Personal Services and Automation
This is an area I’m probably most excited to explore and why I have built all this scaffolding to just ship a simple article. Is the idea that I have a server that can talk to other computers. Now this sounds obvious but being able to abstract away the networking details with the ActorSystem mentioned above I think opens the doors to experiment with a distributed system as building services for myself. A few examples off the top of my head are checking and making parking reservations either via a public API or as hacky as just sending the right headers to the right endpoint. Building web scrappers to poll information for me and then notify me when something changes via the iOS app that I have started alongside this. Well getting that to work I’m sure will be mostly battling Apple’s API’s and security at least I’m not also trying to do this in JavaScript or Rust so removes one layer of indirection.
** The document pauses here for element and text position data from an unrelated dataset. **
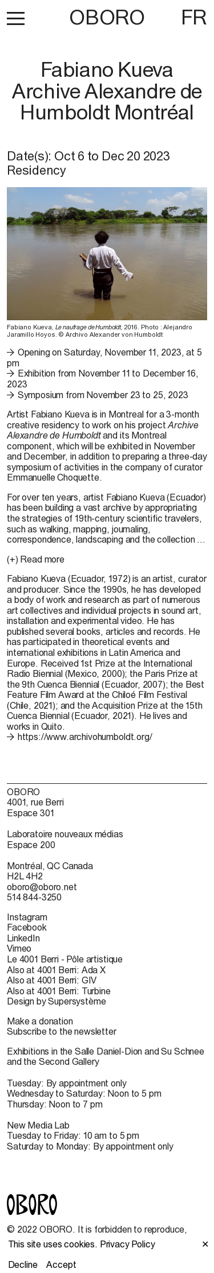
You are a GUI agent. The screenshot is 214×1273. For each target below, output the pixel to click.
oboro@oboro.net (42, 887)
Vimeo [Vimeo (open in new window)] (19, 948)
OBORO (106, 17)
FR (194, 17)
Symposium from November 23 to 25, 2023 (103, 395)
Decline (23, 1264)
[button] (16, 18)
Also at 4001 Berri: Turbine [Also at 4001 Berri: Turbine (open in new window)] (59, 991)
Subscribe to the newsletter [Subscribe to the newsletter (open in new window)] (61, 1031)
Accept (61, 1264)
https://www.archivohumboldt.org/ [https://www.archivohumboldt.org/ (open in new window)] (85, 736)
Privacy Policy (127, 1244)
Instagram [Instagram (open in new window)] (27, 917)
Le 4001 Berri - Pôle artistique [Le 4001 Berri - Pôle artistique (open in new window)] (65, 959)
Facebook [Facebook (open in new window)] (27, 927)
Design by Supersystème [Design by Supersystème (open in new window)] (56, 1001)
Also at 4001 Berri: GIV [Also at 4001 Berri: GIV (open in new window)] (51, 980)
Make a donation (40, 1021)
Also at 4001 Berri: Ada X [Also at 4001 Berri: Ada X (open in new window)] (56, 970)
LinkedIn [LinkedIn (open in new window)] (23, 938)
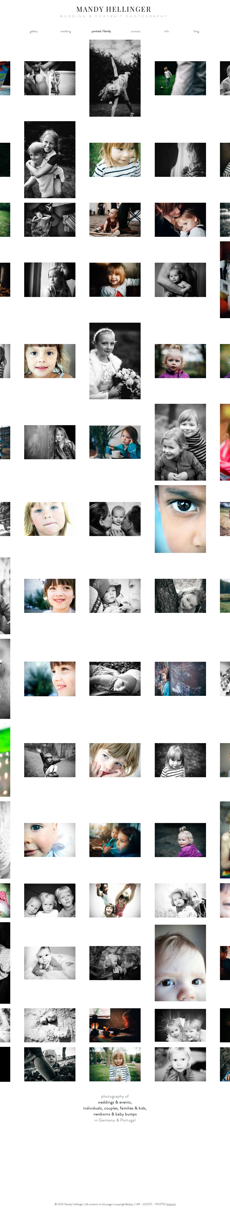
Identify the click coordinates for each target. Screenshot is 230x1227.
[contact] (135, 31)
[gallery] (33, 31)
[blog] (196, 31)
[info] (166, 31)
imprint (171, 1204)
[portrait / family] (101, 31)
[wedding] (65, 31)
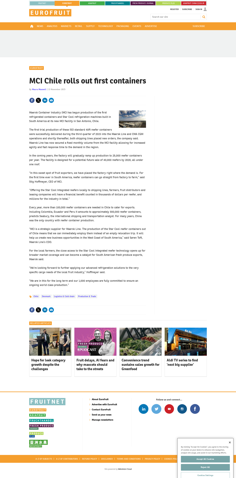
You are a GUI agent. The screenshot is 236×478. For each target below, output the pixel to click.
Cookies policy (172, 459)
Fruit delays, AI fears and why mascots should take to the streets (95, 364)
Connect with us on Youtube (169, 409)
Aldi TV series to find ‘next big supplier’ (182, 362)
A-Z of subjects (44, 459)
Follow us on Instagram (182, 409)
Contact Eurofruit (101, 409)
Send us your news (101, 414)
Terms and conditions (129, 459)
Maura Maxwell (39, 89)
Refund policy (89, 459)
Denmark (46, 296)
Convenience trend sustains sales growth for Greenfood (141, 364)
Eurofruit (36, 68)
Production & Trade (87, 296)
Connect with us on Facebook (195, 409)
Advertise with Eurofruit (104, 404)
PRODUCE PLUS (168, 3)
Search (203, 16)
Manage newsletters (102, 419)
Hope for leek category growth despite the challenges (48, 364)
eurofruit (67, 3)
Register (174, 9)
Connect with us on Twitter (156, 409)
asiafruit (92, 3)
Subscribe (187, 9)
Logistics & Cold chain (64, 296)
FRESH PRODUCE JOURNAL (143, 3)
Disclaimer (107, 459)
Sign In (199, 9)
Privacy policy (152, 459)
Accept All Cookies (205, 467)
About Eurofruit (100, 399)
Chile (36, 296)
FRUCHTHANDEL (117, 3)
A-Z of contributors (67, 459)
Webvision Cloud (125, 469)
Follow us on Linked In (143, 409)
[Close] (230, 450)
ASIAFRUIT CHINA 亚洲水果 (193, 3)
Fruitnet (42, 3)
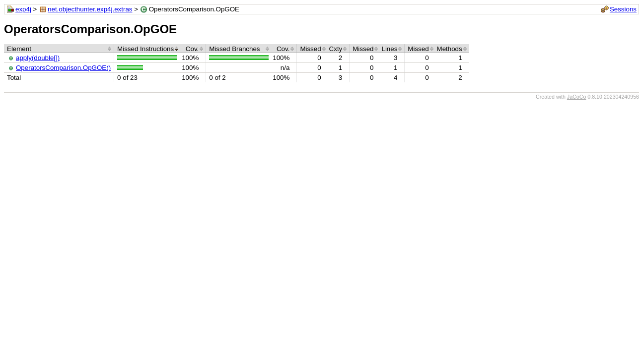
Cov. (192, 49)
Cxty (336, 49)
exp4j (23, 9)
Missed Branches (234, 49)
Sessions (623, 9)
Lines (389, 49)
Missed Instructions (145, 49)
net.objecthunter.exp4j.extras (90, 9)
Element (19, 49)
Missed (310, 49)
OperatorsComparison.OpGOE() (63, 67)
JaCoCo (576, 97)
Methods (449, 49)
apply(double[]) (38, 57)
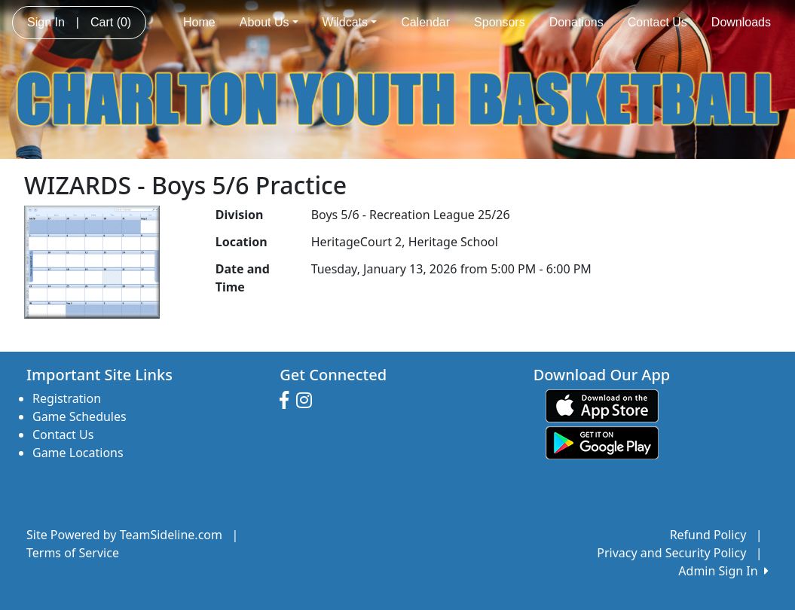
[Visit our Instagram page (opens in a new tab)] (308, 400)
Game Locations (78, 452)
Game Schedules (79, 416)
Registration (66, 398)
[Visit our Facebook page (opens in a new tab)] (288, 400)
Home (199, 22)
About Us (269, 22)
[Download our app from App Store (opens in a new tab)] (602, 405)
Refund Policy (708, 534)
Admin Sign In (723, 571)
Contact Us (657, 22)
I also have the luxury of being the only one using this so I can break and change things as I need. Extending on this idea I find a lot of apps I use don’t always give me the information or notifications I want and cloud the information they do send me with other noise to support their business. Most apps have notifications off more than me as I don’t think that many businesses or services deserve to be able to interact with me at any point in the day. So moving some of this logic to a personal server and programmatically creating the filters and notifications myself I think will be pretty neat. Granted a bunch of work but the first one is the hardest, the second a little bit easier and eventually generalize it into a framework for myself. I think many people fall for the trap of taking on a dependency to try and solve something as soon as possible and then down the road spend more time fighting the dependency than if they would have just solved their problem the best way for them. Dependencies help build things but also add indirection and complexity to the problem. Most of that complexity is hidden away at first but as with most languages, you don’t see there cracks on the first use of them. I also think this will be a nice way to get customized notifications about the world like housing, the stock market, and whatever information I think is worth keeping up on.
Recap
As of writing this article this project is a little over 3,000 lines of Swift code. Well granted right now it’s mostly scaffolding and plumbing to get these few high-level long-term goals in place I am pretty proud of what I have achieved so far in just 3,0000 lines of code considering I have type-safe DSL for HTML and CSS, transforming Markdown to HTML, and CSS, a fully concurrent HTTP server that is plenty fast for my use cases and free to run as it only needs less than 60mb of ram to run, and a web server for which I can experiment with other lots of different aspects of Swift like distributed system in there various forms. Giving my self a platform to solve my problems one by one. Thanks so much for reading about how I built my little space on the web.